A plan to have Cape County Transit Authority vans deliver meals to elderly shut-ins starting July 1 remains on the drawing board, but the executive director of the transit service says state and federal funding restrictions make it unlikely.
"If the Missouri Department of Transportation won't allow us to do it, then we just can't do it," said Jeff Brune, executive director of the Jackson-based transit service.
The Cape Girardeau County Senior Citizens Services Fund Board proposed taking delivery of the meals away from the Cape Girardeau and Jackson senior centers and putting it in the hands of the transit authority.
The board included the proposal in its tax-funding recommendations approved by the county commission in December.
Brune said the transit authority's 10 vans are 80 percent owned by the Federal Transit Administration and MoDOT. The transit authority owns 20 percent of each vehicle.
Under the funding requirements, the transit authority must devote at least 80 percent of its time to transporting people, Brune said.
"I went through the numbers," he said. "We would have been using our vehicles for meals 33 percent of the time, which MoDOT said was unacceptable."

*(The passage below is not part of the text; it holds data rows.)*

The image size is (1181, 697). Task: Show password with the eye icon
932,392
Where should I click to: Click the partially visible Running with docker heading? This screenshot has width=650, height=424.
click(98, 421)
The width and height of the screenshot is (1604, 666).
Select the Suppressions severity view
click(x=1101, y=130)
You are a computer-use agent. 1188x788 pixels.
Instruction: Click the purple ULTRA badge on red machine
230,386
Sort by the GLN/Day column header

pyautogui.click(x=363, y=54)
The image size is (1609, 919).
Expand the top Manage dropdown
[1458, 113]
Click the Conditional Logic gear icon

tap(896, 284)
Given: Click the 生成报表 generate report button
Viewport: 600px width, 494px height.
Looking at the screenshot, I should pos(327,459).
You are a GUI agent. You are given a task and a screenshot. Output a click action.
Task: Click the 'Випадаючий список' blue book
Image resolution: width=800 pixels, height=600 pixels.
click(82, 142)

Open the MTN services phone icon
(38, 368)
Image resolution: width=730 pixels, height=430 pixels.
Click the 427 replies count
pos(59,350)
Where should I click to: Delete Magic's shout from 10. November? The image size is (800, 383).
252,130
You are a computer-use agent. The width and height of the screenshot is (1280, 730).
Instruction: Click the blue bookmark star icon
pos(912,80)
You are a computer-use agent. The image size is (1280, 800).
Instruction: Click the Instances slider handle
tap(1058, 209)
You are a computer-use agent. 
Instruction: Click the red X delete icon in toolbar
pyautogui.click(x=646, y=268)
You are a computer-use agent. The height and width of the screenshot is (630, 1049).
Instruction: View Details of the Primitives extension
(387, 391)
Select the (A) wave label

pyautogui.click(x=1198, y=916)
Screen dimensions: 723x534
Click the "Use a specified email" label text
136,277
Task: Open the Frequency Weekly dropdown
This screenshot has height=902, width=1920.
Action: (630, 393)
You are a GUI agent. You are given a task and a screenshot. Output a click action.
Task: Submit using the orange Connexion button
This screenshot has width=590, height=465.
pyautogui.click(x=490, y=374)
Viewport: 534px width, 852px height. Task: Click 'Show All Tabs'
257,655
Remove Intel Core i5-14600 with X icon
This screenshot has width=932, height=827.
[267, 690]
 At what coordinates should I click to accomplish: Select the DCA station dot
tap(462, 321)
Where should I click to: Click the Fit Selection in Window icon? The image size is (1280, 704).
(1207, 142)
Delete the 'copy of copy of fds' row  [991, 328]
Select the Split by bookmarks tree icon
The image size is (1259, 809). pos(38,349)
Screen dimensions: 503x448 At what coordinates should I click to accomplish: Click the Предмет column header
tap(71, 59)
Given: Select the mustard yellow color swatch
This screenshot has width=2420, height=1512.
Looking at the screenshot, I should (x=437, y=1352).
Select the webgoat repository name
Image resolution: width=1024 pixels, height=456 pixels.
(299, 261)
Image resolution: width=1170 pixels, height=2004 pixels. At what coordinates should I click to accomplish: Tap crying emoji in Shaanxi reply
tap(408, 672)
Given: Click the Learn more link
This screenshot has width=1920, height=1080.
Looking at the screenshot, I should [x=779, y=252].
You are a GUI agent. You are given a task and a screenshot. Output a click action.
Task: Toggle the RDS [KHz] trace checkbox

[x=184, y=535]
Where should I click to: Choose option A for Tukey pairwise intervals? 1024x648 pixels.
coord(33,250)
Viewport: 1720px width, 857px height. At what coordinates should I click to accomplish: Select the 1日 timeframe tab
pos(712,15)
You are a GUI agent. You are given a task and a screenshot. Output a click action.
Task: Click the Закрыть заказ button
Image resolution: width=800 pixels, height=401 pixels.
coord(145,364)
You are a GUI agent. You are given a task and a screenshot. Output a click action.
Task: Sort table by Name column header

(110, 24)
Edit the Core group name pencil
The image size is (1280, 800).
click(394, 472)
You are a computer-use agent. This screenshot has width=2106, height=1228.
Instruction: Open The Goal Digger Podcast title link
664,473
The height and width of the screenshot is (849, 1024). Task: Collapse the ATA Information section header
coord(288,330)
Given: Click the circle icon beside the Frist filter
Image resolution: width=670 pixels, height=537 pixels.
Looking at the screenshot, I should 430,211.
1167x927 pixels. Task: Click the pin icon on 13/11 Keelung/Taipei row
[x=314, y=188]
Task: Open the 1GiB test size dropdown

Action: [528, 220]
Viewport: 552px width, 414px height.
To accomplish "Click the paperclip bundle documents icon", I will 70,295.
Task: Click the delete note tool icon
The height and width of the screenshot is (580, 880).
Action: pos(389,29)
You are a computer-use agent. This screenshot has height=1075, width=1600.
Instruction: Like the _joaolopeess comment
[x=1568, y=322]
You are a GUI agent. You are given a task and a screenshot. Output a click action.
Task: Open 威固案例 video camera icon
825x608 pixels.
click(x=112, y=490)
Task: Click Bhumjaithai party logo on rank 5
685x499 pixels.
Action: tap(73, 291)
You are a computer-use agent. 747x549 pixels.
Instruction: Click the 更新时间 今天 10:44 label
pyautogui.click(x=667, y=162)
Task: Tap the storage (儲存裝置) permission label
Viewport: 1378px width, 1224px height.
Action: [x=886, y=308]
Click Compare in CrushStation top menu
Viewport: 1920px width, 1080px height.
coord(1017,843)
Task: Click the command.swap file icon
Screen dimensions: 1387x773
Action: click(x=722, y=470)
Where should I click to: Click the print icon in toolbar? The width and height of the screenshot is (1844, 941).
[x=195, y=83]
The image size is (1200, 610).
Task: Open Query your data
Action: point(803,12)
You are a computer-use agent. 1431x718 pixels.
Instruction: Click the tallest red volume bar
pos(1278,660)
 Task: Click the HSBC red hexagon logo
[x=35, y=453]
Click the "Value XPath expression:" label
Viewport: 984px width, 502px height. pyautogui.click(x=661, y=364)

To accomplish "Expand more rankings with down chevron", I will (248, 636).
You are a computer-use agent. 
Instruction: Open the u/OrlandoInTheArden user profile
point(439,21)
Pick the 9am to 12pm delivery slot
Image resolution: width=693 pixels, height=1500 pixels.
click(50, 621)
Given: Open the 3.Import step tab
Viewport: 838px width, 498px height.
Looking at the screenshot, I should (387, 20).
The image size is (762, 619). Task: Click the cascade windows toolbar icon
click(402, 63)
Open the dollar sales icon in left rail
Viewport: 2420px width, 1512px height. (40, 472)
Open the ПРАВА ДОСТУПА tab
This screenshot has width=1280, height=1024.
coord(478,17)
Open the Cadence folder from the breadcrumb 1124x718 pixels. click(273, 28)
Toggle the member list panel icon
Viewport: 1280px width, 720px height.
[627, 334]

Brune said the local transit service would have to buy a separate fleet of vans if it wanted to deliver meals and still meet funding restrictions. But he said that wouldn't be economical.
"We don't want to spend $150,000 to make $70,000," he said.
Board approval
Even if the transit authority were to agree to provide the service, it won't happen without the approval of the boards of the Cape Girardeau and Jackson senior centers, county officials have said.
Dale Rauh serves on the five-member transit authority board of directors and chairs the seven-member senior citizens board.
Rauh said he's not ready to abandon the idea, which he said has the backing of county commissioners.
"We need to talk it over with both boards to make a final decision on this," Rauh said Friday.
The transit authority board meets Monday at noon at the transit office in Jackson and the senior citizens board may meet later in the week, he said.
The directors of the two centers say they and their boards have received no written proposals, and most of what they know about the plan comes from news stories.
"We are sitting here totally in the dark," said Susan McClanahan, who directs the Cape Girardeau Senior Center.
Debbie Stockton, administrator of the Jackson Senior Center, agreed.
Both McClanahan and Stockton said the plan wouldn't benefit their senior centers, which combined serve nearly 200 homebound residents a day, Monday through Friday.
The centers, they said, still would have to cook the meals and line up volunteers who would ride in the vans and actually take the meals into the homes and apartments.
McClanahan said the delivery of noon meals to shut-ins Monday through Friday provides the elderly with more than food. It also offers an opportunity to check on individuals who are living alone.
Last week, the delivery of food led to the discovery that an elderly woman was living in a house with a broken furnace. "She was freezing to death," McClanahan said.
McClanahan said she contacted a relative of the woman and arranged for the furnace to be repaired.
She worries that such emergency help might disappear if the transit authority were in charge.